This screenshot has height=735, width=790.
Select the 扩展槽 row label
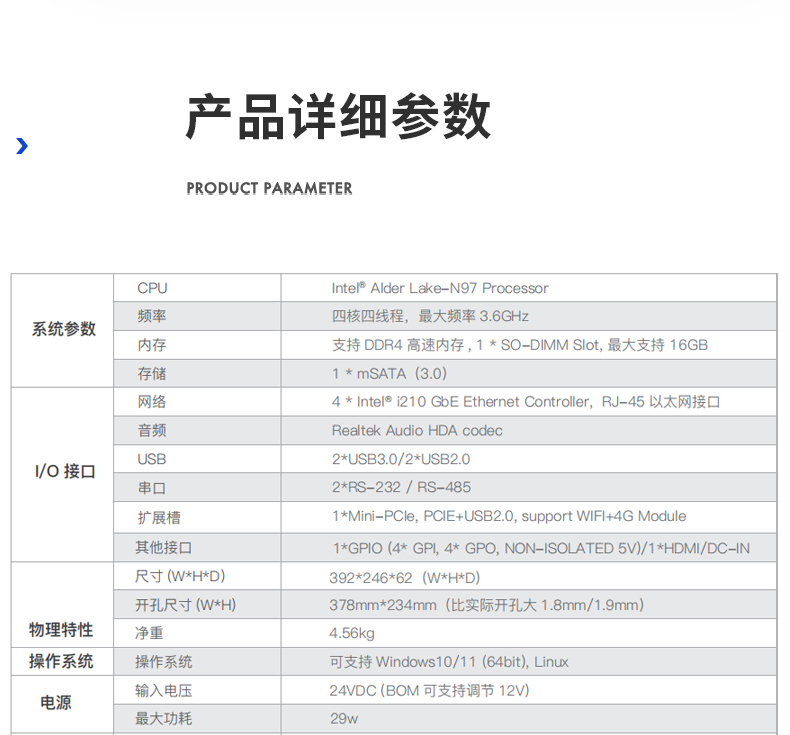[x=159, y=517]
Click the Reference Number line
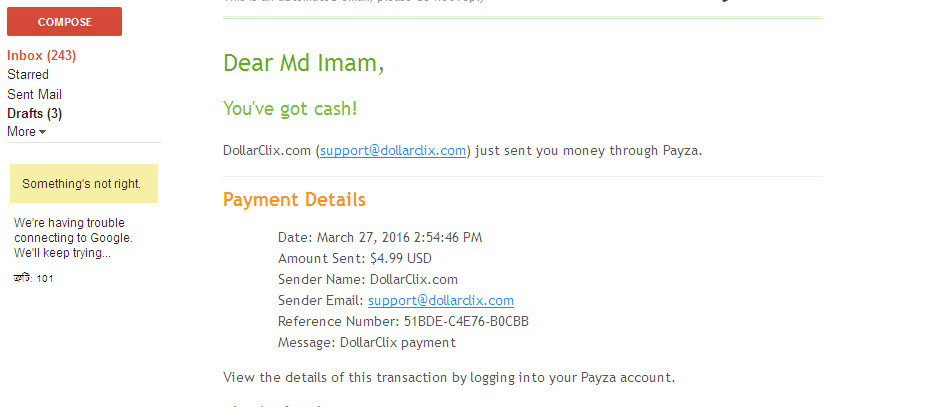 (x=403, y=321)
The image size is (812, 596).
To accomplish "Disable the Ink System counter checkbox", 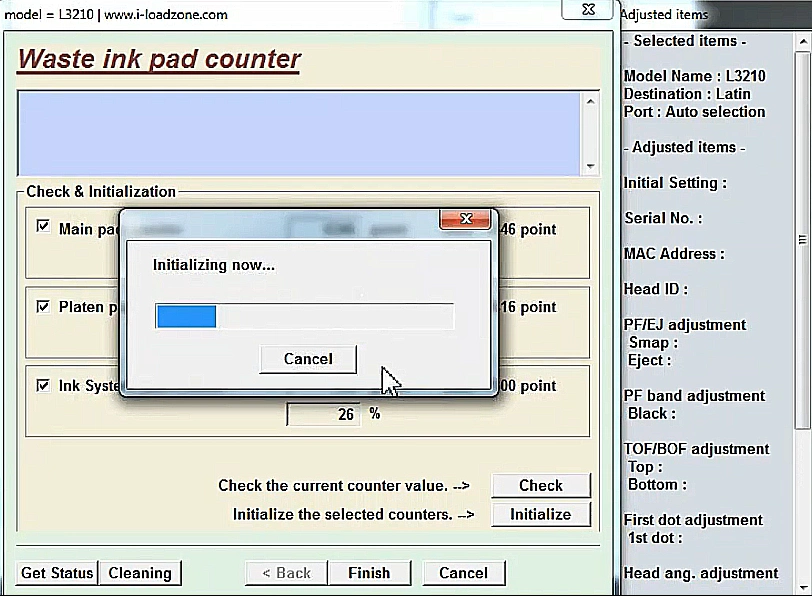I will [43, 385].
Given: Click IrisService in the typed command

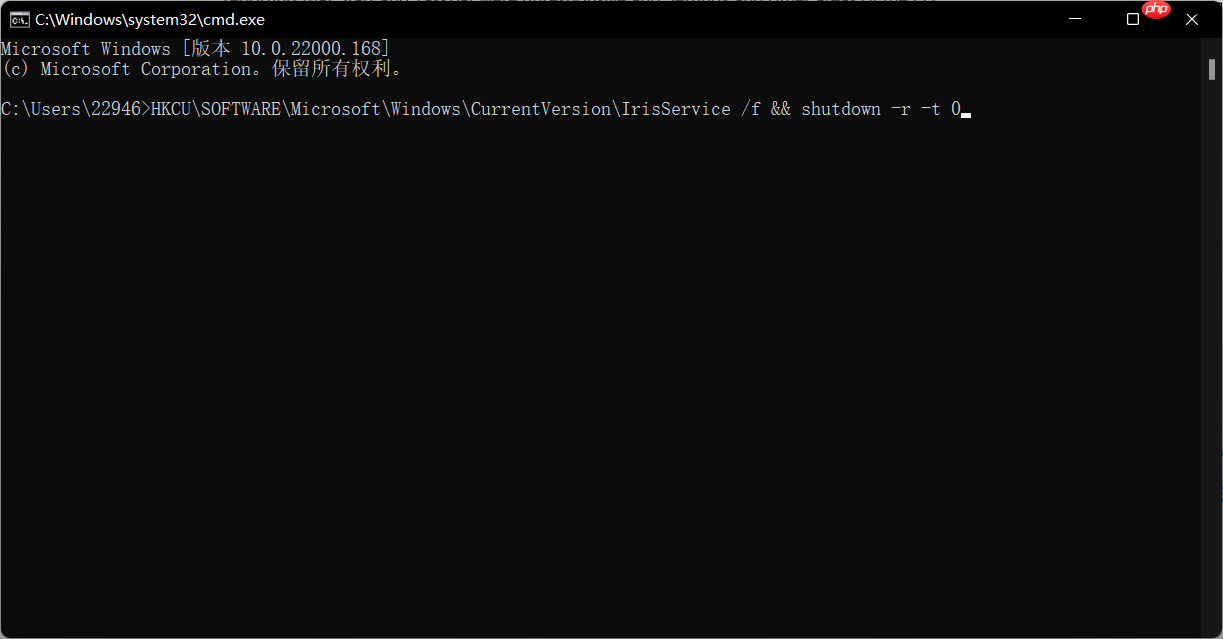Looking at the screenshot, I should coord(676,109).
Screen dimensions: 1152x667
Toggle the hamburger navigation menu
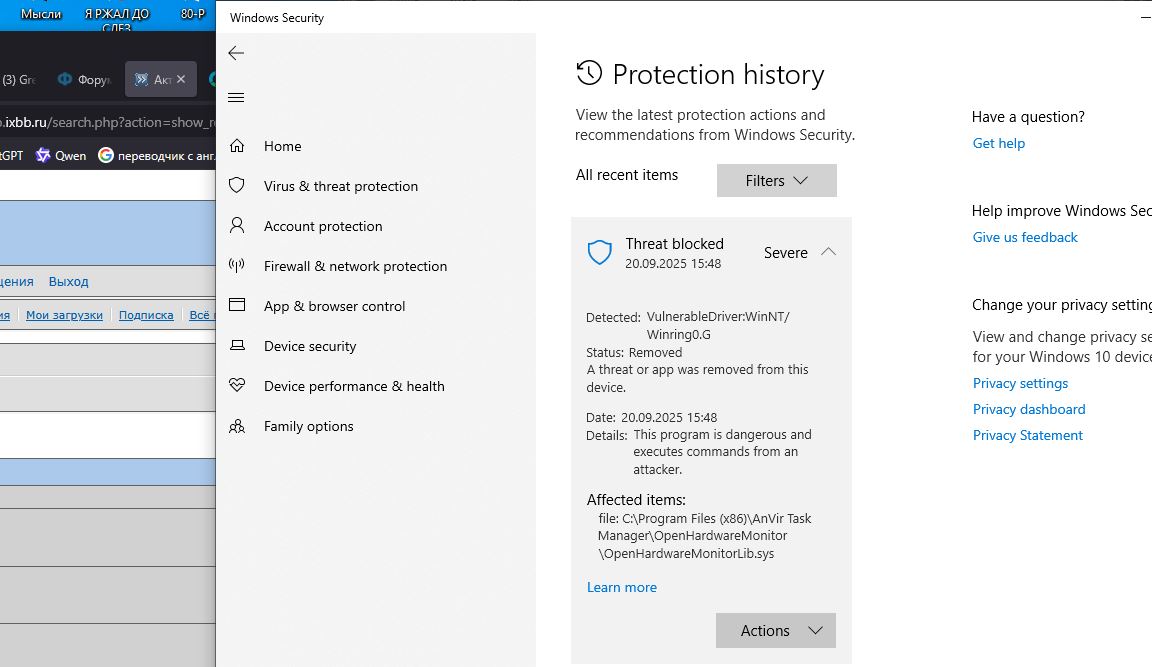coord(236,98)
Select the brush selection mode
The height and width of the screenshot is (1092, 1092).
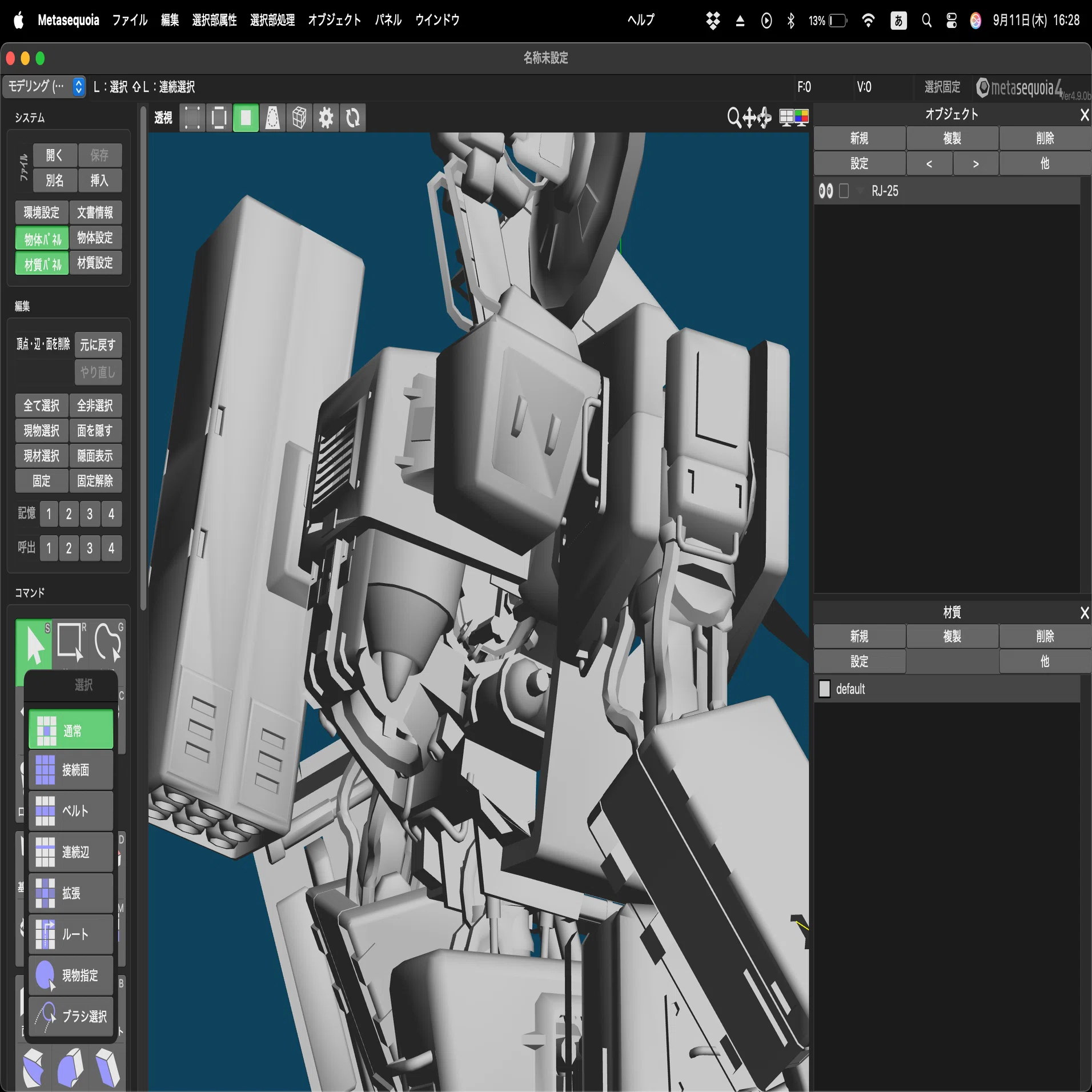pyautogui.click(x=71, y=1016)
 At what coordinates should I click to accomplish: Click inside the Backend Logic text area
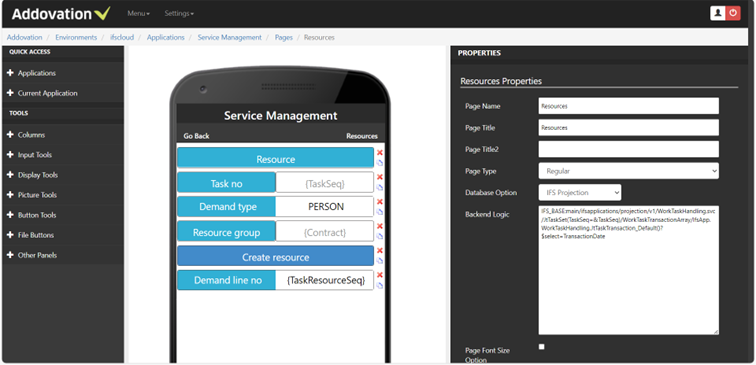point(628,270)
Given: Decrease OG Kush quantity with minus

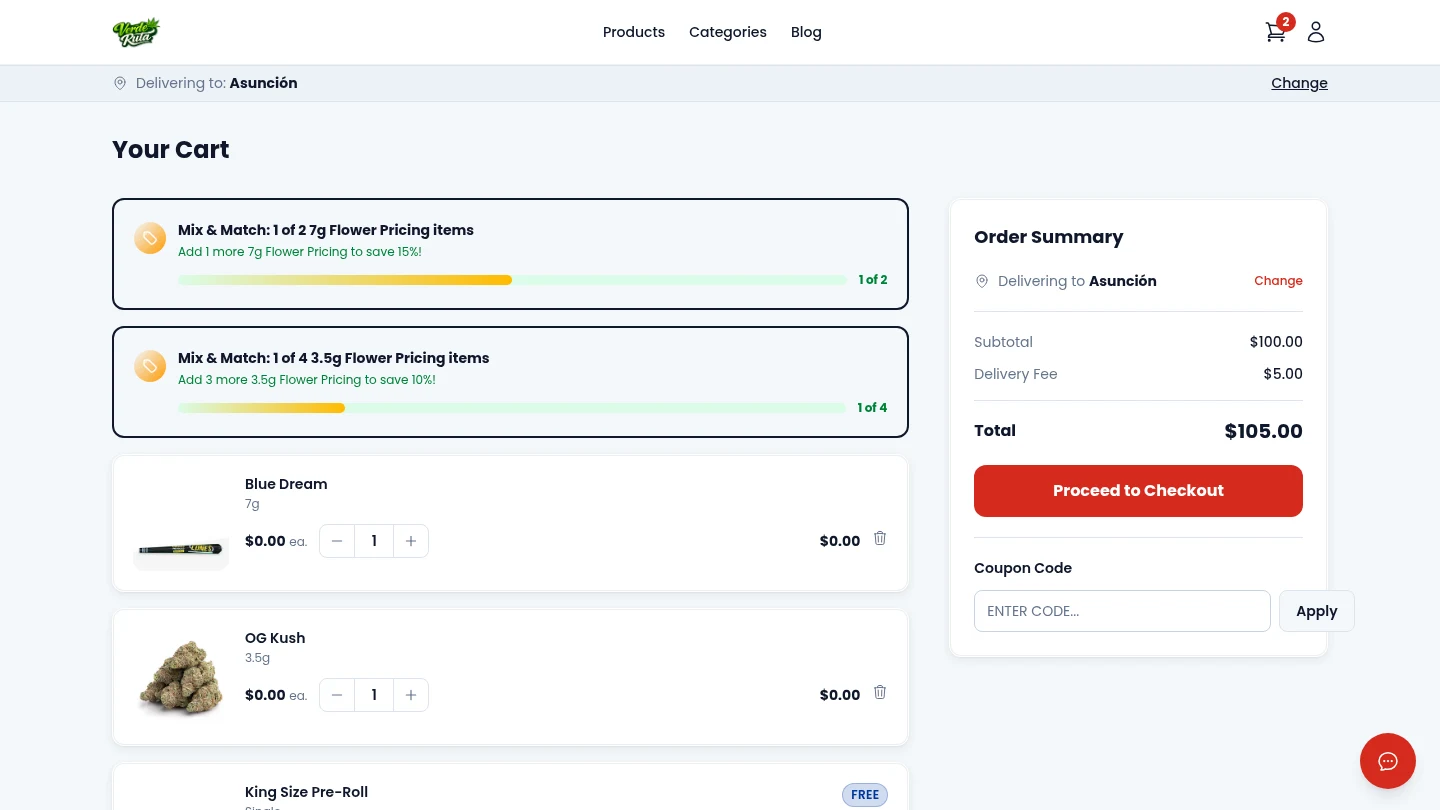Looking at the screenshot, I should point(337,695).
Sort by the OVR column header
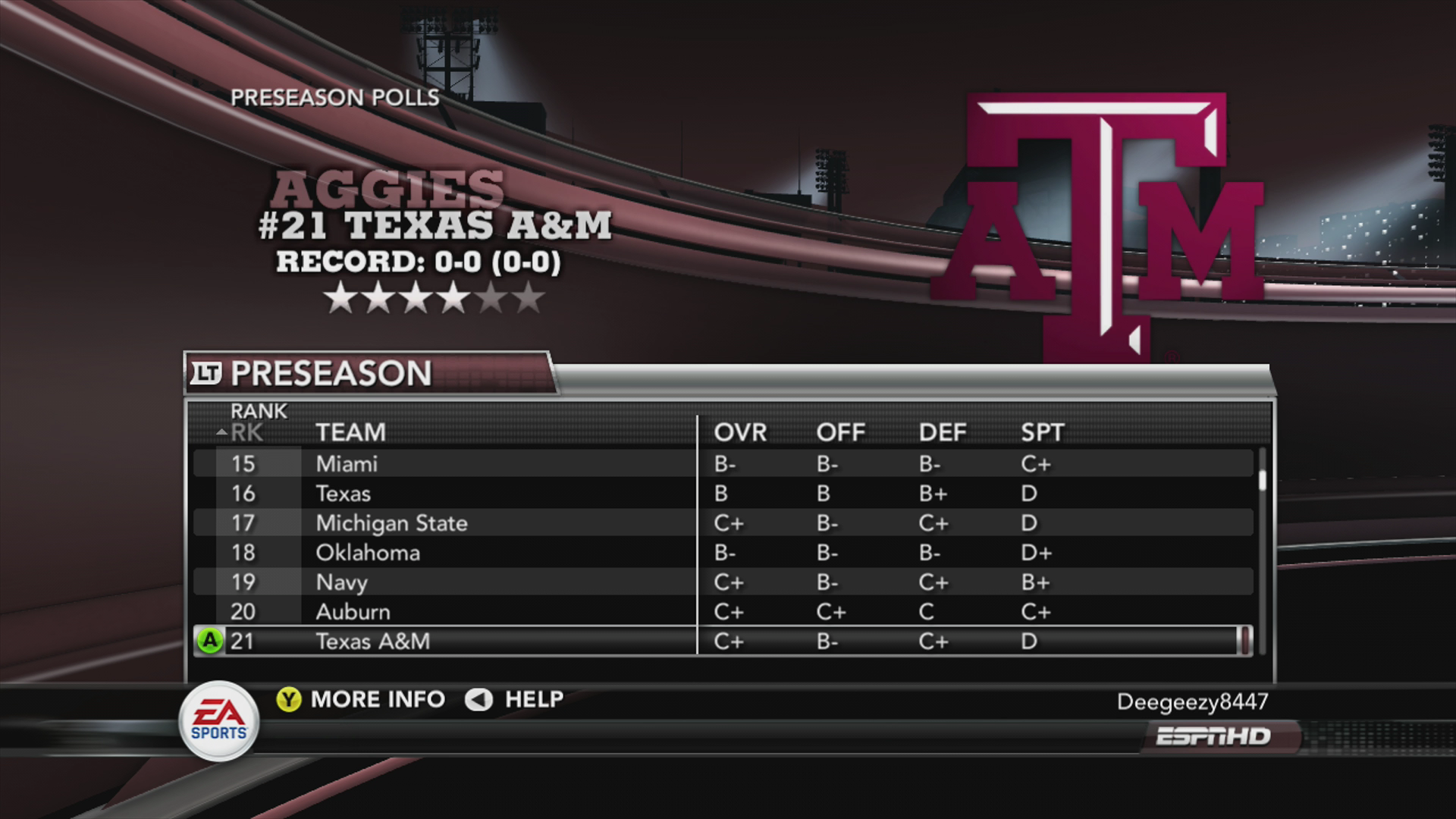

TASK STATEMENT: Each line from the one holding "The height and" down to the end of the records is to be reproduced unaltered, and the pictures are to be omitted.

RESPONSE TO THIS TASK:
The height and width of the screenshot is (1092, 1092).
pyautogui.click(x=71, y=1016)
 At what coordinates should I click to accomplish: Click inside the Backend Logic text area
point(628,270)
Given: Decrease OG Kush quantity with minus

Looking at the screenshot, I should point(337,695).
Sort by the OVR column header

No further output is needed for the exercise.